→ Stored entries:

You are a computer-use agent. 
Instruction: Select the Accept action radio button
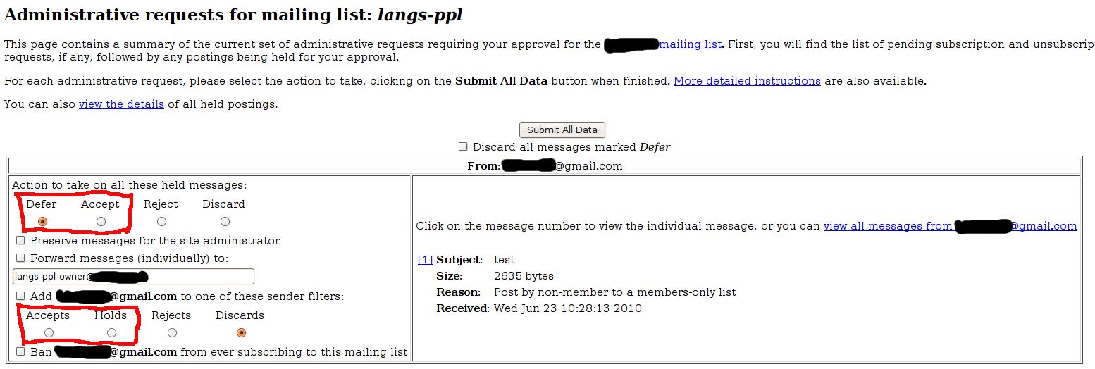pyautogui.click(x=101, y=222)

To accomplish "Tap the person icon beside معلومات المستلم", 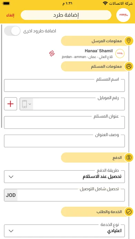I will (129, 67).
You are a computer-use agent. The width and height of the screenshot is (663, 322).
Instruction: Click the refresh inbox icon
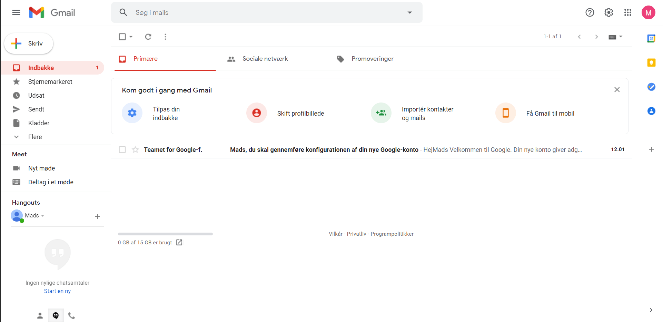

→ EXERCISE DETAILS: Tally the lines of the records holding the word "computer", then give only the resulting number.

→ ANSWER TO THE PROBLEM: 2